◆ Exercise task ◆
Reproduce word for word the part of the article on Hahrie Han and social change that starts with "In recent years, activism" and goes on through "politics and society.".
___ Passage to read ___
Building and sustaining social change with Hahrie Han
9 January 2025
How do we create new tools for change? James Baggaley speaks to Professor Hahrie Han, on how real social change happens through sustained, community-driven practices, not just individual acts or spectacles

We all want to be part of something, but sometimes being part of a grand social movement or boundary-pushing campaigns feels out of reach. Yet our desire for connection and the need for our voices to be heard can often be found closer to home, in the everyday needs we have for safe neighbourhoods, improved local schools, or social cohesion within our communities. How are we enabled to do this work, building the slow shared politics of social change and cohesion? And how can we build stronger societies that can withstand the technological and social transformations through which we are now living?
In recent years, activism and campaigning have often been framed through the ideals of the individual as the prime mover and voice for change, both in our identities and in our actions. The heroic ‘changemaker’ or activist who, inspired by their own lived experience, is called to take a stand. Yet, if you ask anyone who has made real change, any national or local leader, what drove the change they have achieved, they will speak of something much more profound.
Exploring these more profound ideas sits at the heart of Professor Hahrie Han’s work. As Director of the SNF Agora Institute at Johns Hopkins University, a multi-million-dollar initiative to enhance democratic politics, Han has rigorously studied the way activists and community-based campaigners can play a major role in sustaining politics and society.
___ Available data ___
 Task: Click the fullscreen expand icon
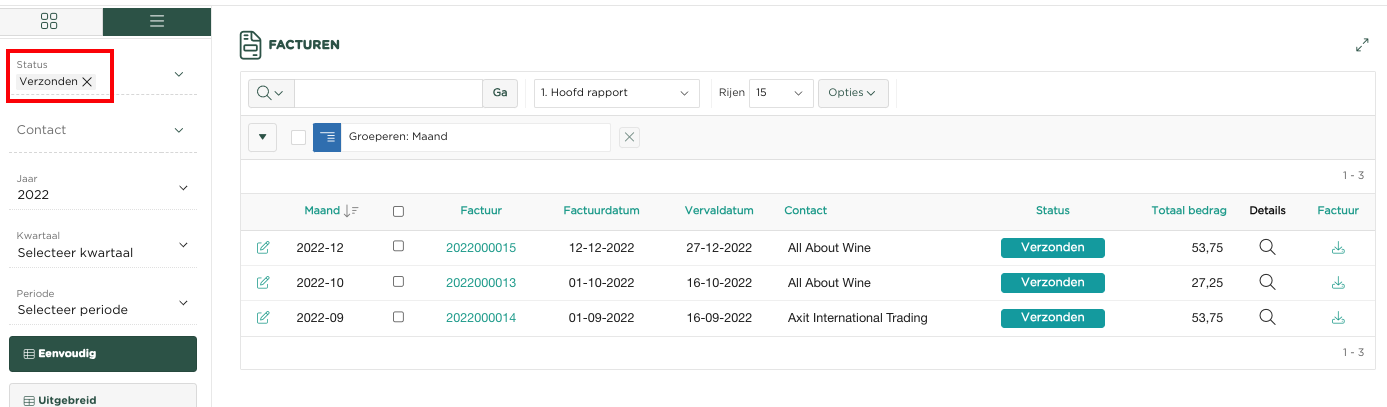click(1362, 45)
___
◆ Result of this exercise ◆
In recent years, activism and campaigning have often been framed through the ideals of the individual as the prime mover and voice for change, both in our identities and in our actions. The heroic ‘changemaker’ or activist who, inspired by their own lived experience, is called to take a stand. Yet, if you ask anyone who has made real change, any national or local leader, what drove the change they have achieved, they will speak of something much more profound.
Exploring these more profound ideas sits at the heart of Professor Hahrie Han’s work. As Director of the SNF Agora Institute at Johns Hopkins University, a multi-million-dollar initiative to enhance democratic politics, Han has rigorously studied the way activists and community-based campaigners can play a major role in sustaining politics and society.